◆ To do ◆
Reproduce the records below in full and word for word, excluding pictures.

(Dataset entries)
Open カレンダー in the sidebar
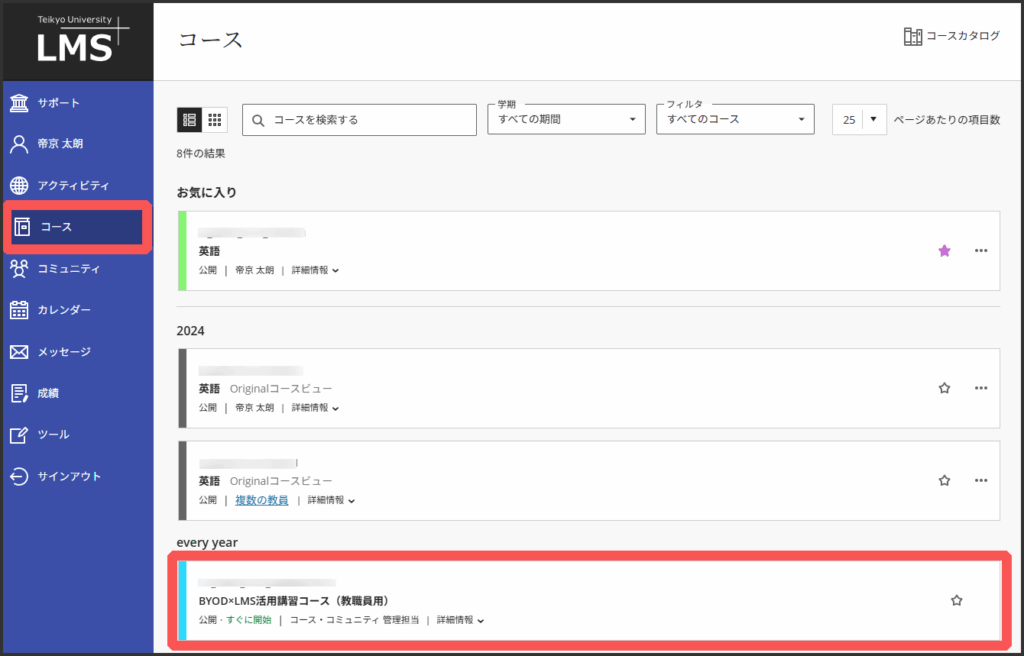The image size is (1024, 656). click(64, 310)
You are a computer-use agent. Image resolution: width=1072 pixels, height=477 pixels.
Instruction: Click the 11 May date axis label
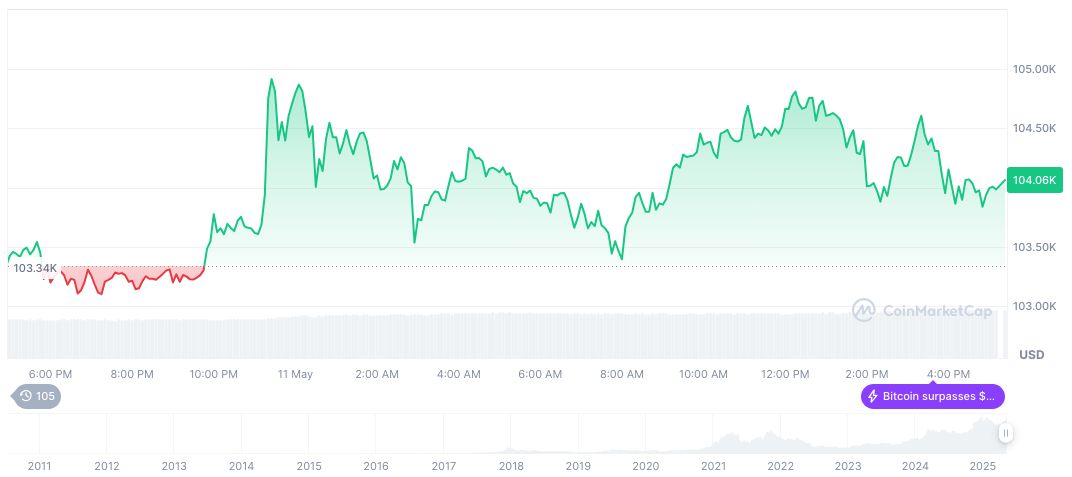(x=295, y=374)
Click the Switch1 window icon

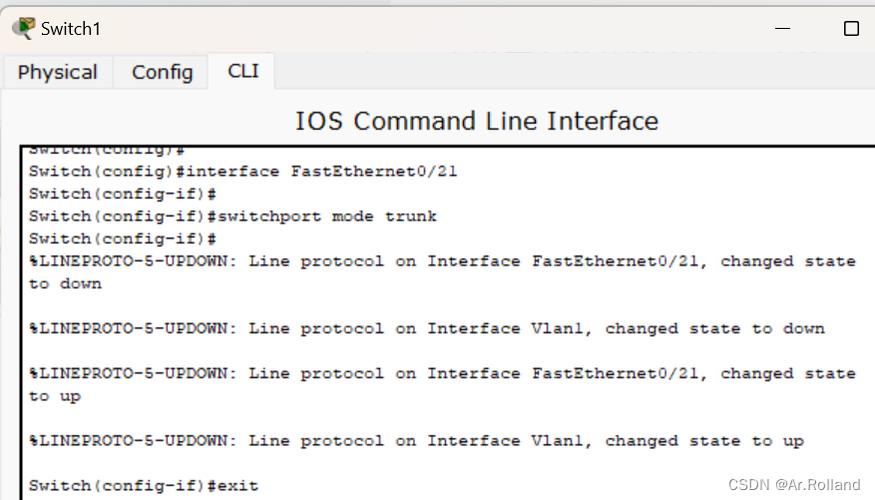(22, 28)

◆ Solution to the problem ◆
Open カレンダー in the sidebar
The image size is (1024, 656). click(64, 310)
You are a computer-use agent. Image resolution: width=1072 pixels, height=477 pixels.
Instruction: Click the 11 May date axis label
(x=295, y=374)
Click the Switch1 window icon

(22, 28)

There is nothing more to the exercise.